● **Goal**
Copy the records verbatim, starting at the line with "Open the 5年 period dropdown" and ending with the line containing "(1116, 143)", with both of those lines included.
** Start of Information supplied **
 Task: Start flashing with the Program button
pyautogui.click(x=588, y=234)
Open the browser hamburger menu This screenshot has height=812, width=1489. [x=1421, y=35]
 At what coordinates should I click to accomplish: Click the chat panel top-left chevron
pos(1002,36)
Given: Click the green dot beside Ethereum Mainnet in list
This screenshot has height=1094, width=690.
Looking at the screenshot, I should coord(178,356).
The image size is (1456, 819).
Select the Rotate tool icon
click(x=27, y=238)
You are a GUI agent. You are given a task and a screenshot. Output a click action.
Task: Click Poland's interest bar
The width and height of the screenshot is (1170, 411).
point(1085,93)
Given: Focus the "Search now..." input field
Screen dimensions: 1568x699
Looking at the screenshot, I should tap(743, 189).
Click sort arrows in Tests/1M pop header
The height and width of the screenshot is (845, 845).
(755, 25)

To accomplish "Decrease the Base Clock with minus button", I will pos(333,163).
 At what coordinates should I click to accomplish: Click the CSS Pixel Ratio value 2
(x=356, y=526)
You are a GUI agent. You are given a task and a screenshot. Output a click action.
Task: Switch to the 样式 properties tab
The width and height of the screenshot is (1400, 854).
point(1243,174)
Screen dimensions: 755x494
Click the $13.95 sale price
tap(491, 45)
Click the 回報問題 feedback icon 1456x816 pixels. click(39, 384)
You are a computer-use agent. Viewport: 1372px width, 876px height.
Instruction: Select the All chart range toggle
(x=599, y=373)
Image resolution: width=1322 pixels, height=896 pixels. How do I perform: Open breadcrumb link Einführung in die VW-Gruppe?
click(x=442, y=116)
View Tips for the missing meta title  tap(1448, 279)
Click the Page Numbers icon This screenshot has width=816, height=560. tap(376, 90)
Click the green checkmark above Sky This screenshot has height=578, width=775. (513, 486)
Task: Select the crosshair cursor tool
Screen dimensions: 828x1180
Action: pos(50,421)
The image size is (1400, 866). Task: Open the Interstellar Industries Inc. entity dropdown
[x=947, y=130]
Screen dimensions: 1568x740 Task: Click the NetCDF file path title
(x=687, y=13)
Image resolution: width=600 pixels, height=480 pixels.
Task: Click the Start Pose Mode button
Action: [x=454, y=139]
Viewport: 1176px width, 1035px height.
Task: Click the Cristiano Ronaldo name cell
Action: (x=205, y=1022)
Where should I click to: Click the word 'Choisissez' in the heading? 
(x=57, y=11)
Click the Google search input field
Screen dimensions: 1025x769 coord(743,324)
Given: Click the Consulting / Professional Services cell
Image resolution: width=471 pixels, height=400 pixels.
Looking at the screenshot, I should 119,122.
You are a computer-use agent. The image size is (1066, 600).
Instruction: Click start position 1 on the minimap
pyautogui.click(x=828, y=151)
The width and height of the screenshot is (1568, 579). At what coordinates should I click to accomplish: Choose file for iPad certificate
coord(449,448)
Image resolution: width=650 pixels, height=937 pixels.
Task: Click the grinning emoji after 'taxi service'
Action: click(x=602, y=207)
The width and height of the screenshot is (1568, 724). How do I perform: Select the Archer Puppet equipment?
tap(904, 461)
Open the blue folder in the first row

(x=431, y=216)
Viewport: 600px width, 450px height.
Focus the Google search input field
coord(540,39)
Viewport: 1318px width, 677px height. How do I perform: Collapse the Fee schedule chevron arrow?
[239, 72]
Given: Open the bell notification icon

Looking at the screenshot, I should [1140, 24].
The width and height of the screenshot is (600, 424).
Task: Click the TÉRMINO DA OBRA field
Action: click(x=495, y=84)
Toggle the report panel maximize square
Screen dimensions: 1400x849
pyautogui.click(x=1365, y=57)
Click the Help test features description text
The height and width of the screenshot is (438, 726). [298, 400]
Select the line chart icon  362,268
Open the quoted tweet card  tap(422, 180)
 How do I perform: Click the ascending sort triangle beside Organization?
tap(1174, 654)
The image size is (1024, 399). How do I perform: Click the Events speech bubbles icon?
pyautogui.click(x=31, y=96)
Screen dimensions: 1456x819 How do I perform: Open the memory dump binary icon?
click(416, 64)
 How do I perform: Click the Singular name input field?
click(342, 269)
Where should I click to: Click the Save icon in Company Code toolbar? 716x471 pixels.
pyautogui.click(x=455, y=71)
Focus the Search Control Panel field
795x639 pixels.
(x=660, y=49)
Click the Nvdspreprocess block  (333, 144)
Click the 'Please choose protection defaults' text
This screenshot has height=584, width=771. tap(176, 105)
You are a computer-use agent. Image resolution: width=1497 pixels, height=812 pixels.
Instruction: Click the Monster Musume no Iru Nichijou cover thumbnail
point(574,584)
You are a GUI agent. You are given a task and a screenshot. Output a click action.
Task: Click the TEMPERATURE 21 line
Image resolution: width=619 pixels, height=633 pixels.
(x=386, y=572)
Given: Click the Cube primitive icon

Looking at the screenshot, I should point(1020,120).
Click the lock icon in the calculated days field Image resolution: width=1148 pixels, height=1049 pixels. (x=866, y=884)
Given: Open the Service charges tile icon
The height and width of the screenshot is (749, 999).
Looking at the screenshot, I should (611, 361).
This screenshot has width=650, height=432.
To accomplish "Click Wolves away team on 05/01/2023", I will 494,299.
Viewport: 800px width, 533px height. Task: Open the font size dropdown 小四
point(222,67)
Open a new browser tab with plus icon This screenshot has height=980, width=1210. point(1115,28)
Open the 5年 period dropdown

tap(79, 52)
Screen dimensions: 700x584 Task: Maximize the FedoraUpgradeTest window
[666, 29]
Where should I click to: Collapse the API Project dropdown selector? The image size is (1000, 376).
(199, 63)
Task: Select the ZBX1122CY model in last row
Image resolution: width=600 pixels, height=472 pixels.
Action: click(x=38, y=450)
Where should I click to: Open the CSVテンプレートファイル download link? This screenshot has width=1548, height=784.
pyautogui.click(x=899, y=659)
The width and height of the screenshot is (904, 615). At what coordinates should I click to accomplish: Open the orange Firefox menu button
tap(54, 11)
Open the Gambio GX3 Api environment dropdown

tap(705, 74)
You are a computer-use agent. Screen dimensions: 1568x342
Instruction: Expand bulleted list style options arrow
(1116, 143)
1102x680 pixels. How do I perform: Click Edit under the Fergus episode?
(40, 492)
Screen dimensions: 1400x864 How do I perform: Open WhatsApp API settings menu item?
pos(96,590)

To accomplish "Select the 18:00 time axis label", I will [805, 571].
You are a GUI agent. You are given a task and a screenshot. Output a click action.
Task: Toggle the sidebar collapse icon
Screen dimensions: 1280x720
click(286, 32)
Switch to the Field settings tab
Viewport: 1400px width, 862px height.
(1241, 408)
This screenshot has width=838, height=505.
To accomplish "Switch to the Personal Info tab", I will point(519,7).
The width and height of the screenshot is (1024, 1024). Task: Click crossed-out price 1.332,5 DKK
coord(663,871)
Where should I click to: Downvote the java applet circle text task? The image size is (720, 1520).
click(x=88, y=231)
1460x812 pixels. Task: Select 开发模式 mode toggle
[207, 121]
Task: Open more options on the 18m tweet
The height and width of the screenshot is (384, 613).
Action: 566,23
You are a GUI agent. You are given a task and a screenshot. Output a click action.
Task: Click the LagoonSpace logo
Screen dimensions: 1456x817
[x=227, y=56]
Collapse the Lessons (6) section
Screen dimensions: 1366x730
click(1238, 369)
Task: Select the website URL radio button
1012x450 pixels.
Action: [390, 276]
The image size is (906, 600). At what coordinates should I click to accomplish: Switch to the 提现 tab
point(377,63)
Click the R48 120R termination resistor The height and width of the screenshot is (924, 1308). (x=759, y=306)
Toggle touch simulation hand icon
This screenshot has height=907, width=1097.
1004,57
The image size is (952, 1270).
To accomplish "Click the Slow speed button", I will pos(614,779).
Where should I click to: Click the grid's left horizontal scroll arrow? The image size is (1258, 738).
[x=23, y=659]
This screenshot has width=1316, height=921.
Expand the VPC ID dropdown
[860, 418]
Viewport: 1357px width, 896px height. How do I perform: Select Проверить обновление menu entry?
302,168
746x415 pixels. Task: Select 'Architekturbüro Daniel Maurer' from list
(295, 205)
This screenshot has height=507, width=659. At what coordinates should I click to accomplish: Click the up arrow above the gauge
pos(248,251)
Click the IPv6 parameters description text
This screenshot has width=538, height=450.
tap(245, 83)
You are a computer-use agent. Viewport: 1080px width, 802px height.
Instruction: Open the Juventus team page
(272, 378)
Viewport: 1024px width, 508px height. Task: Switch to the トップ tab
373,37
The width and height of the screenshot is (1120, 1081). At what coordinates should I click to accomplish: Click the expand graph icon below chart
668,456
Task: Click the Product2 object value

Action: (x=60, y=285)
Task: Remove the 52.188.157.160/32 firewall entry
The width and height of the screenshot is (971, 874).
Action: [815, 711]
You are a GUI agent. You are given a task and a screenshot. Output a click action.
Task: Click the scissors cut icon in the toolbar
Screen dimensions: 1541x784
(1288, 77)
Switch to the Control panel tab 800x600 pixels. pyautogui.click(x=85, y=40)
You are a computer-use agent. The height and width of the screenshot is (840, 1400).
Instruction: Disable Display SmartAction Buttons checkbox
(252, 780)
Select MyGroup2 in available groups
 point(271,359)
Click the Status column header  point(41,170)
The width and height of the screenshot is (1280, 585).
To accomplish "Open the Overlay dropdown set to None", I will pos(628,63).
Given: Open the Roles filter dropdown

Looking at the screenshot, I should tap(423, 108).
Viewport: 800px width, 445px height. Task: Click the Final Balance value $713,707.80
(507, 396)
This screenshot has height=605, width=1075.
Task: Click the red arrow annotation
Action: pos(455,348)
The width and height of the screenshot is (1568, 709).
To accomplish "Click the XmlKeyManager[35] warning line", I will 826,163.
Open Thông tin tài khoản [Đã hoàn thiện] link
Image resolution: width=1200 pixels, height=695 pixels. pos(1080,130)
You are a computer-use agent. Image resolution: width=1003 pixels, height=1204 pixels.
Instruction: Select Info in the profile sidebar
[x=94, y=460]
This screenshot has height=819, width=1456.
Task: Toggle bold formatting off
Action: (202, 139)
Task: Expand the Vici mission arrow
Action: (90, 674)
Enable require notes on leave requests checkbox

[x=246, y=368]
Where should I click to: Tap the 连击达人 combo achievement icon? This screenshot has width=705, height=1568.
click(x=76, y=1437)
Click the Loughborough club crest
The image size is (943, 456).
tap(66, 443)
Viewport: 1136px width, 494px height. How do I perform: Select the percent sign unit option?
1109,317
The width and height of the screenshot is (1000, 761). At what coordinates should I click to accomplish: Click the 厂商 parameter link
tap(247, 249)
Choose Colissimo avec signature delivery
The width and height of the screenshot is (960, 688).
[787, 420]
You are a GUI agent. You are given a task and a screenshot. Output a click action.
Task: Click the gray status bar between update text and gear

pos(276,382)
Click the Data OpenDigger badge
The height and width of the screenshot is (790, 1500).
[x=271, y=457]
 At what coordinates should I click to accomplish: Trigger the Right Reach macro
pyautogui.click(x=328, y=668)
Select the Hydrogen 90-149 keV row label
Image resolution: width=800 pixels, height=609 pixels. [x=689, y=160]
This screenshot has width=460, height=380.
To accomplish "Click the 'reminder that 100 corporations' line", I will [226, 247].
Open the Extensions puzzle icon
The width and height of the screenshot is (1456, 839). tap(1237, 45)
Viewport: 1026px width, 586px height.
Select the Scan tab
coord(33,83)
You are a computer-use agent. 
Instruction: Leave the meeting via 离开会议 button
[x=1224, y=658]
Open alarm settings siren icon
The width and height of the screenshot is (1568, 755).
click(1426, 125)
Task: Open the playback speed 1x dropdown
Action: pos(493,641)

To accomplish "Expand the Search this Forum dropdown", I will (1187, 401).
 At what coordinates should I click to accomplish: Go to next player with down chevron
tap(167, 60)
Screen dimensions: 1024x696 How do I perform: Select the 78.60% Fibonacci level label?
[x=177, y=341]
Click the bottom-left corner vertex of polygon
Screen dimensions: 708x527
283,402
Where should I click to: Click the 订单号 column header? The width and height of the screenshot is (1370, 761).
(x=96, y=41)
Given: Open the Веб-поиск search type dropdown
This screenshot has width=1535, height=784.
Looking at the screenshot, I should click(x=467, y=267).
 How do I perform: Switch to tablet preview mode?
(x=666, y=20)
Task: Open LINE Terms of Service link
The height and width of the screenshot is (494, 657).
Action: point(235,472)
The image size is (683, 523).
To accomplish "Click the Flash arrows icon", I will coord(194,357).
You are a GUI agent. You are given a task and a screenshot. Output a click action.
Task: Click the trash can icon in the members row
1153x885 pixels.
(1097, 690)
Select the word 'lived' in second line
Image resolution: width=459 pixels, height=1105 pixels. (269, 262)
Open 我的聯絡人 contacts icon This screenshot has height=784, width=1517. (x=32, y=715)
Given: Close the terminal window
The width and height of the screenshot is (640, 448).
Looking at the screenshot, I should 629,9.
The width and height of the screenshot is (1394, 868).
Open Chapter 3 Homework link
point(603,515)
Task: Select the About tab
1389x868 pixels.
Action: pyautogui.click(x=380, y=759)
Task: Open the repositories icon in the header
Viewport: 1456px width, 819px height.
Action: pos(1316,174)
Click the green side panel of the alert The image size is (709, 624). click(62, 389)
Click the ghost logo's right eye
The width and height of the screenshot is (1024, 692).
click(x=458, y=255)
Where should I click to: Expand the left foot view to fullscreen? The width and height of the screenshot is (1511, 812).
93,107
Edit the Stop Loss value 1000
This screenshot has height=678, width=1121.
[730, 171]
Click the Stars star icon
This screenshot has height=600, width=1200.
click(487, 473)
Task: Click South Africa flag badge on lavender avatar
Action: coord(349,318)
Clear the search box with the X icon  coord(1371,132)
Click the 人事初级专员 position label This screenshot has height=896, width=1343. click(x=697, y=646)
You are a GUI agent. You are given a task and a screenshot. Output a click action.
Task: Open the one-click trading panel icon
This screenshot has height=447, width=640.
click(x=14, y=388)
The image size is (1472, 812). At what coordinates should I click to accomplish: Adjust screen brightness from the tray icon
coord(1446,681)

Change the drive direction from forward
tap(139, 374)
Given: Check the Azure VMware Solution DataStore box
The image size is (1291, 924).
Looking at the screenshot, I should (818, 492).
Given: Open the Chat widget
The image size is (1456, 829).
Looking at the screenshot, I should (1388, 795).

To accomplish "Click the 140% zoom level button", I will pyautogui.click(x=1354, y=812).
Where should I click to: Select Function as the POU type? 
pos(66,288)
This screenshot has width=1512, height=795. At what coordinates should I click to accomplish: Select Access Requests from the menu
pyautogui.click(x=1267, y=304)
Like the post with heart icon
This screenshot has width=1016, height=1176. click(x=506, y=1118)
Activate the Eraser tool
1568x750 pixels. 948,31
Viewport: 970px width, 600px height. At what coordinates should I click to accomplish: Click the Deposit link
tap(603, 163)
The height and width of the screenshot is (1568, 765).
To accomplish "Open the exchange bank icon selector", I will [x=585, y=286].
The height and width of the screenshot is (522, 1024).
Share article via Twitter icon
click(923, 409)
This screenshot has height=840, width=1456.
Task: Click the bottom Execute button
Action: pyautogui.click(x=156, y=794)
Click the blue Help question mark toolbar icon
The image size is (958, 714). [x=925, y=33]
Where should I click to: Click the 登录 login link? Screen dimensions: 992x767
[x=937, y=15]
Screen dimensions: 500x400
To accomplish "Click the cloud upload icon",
** End of Information supplied **
● **Response to the task**
Open the 5年 period dropdown

tap(79, 52)
Screen dimensions: 700x584 Task: Maximize the FedoraUpgradeTest window
[666, 29]
Where should I click to: Collapse the API Project dropdown selector? The image size is (1000, 376).
(199, 63)
Task: Select the ZBX1122CY model in last row
Image resolution: width=600 pixels, height=472 pixels.
Action: click(x=38, y=450)
Where should I click to: Open the CSVテンプレートファイル download link? This screenshot has width=1548, height=784.
pyautogui.click(x=899, y=659)
The width and height of the screenshot is (904, 615). At what coordinates should I click to accomplish: Open the orange Firefox menu button
tap(54, 11)
Open the Gambio GX3 Api environment dropdown

tap(705, 74)
You are a computer-use agent. Screen dimensions: 1568x342
Instruction: Expand bulleted list style options arrow
(1116, 143)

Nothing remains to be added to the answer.